Builders of our Country Vol. II - G. Southworth


It is night in Philadelphia. In spite of their worries the members of Congress are in bed. Quiet is over all, and the only sound that breaks the stillness is the lagging footsteps of the drowsy watchman going his rounds. "One o'clock, and all is well!" he cries. "Two o'clock, and all is well!"

The minutes wear on. Then his ear catches a distant sound. He listens. Muffled at first, it grows nearer and nearer, louder and louder. It is the even hoof beats of a horse ridden at full speed. The rider comes in sight. "What news?" shouts the watchman. What news indeed!

His steps no longer lag. The tones of his voice are jubilant now, as he shouts from house to house, "Past three o'clock, and Cornwallis has surrendered! Past three o'clock, and Cornwallis has surrendered!"

Let bells peal! Let cannon boom! Speed the good tidings from man to man, from town to town, from colony to colony! Let all America know and rejoice that victory is ours!

Not many days behind the bearer of the glorious news, another man journeys from Yorktown to Philadelphia. He is young, tall, and slender. He is the French Marquis de Lafayette.

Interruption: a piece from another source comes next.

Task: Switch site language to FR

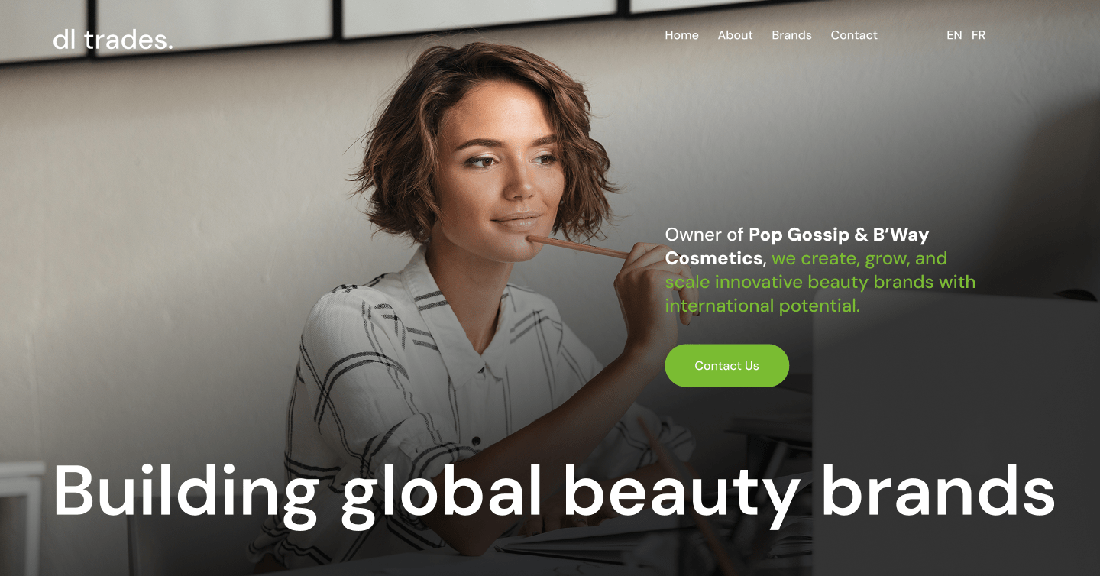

Four years before, at the very time when our future looked the darkest, Lafayette came to America a boy of nineteen and offered Congress his services without pay. Loyally and well he has played his part in the Revolution. Now the hour of victory is come. America no longer needs his help, and his heart yearns for France. Congress gladly gives him leave to go. So journeying to Boston, he sails back to France; back to his young wife; back to all the luxury, position, and honor due his rank and wealth at home. All these lie left behind to take up arms in the cause of a stranger people's liberty; and to all these he returns, while that people exults in its triumph over oppression.



Years go by. The United States of America adopts a constitution, sets up a government, and takes her place among the nations of the earth. Meanwhile, the Marquis de Lafayette passes through fortune and misfortune at home. Often his thoughts turn back to America and the countless friends his ready sympathy and generous ways won for him there.

[Illustration] from Builders of Our Country - II by G. Southworth


In 1824 a welcome invitation comes. The United States bids him once more to her shores, this time as the guest of the American nation.

[Illustration] from Builders of Our Country - II by G. Southworth


In the man she greets again in this year of 1824, America still sees the youth who paid from his own purse for that first ship that brought him to take up arms against her foe. She has not forgotten how he used his wealth in her behalf; how the starving, ragged troops of Washington's army were fed, warmed, and clothed at his expense. She has not forgotten the wounds he received while bravely fighting at Brandywine. She has not forgotten his gallant behavior at Monmouth.

It was at Monmouth that Lafayette was given a trusted command. Washington sent him ahead in charge of the detachment that was to attack the British. But no sooner was he well away than Lee claimed the right to lead the advance and, overtaking Lafayette, deprived him of the com mand. Though bitterly disappointed, Lafayette accepted the conditions without complaint and fought his best under Lee's ill-starred orders.

Then did he not also have a hand in the final victory? He led Cornwallis a chase through Virginia until, reinforced, he was able to turn the tables, follow the enemy to Yorktown, and keep him there while Washington marched south.

The forty-odd years since the surrender of Cornwallis have in no way dimmed America's gratitude to the French Marquis, and she rejoices in his return. In August he reaches Staten Island and spends the night there. The next day, gayly decorated ships come to escort him to New York. There he is welcomed by booming cannon, and cheering thousands follow his four-horse carriage through the streets.

[Illustration] from Builders of Our Country - II by G. Southworth


For over a year Lafayette stays in America. He travels through New England, through New York, to Philadelphia, to Washington, where the President welcomes him to the White House. He goes to Mount Vernon, although Washington, his revered friend, has long since died. He visits Yorktown and the South. He goes even to New Orleans and ascends the Mississippi River and the Ohio. What a difference between the thirteen struggling colonies and this fast growing nation! Can it be that one lifetime compasses it all?

Everywhere crowds line the roads to greet him. Everywhere he passes under arches raised in his honor, while each town and city vies in the length of its processions and the brilliancy of its balls and dinners. September, 1825, finds Lafayette in Washington, where he receives from Congress the gift of two hundred thousand dollars and two large tracts of land.

His visit is now near its end. The new ship Brandywine waits to carry him to France. And Lafayette sails down Chesapeake Bay while a grateful nation bids her guest God-speed.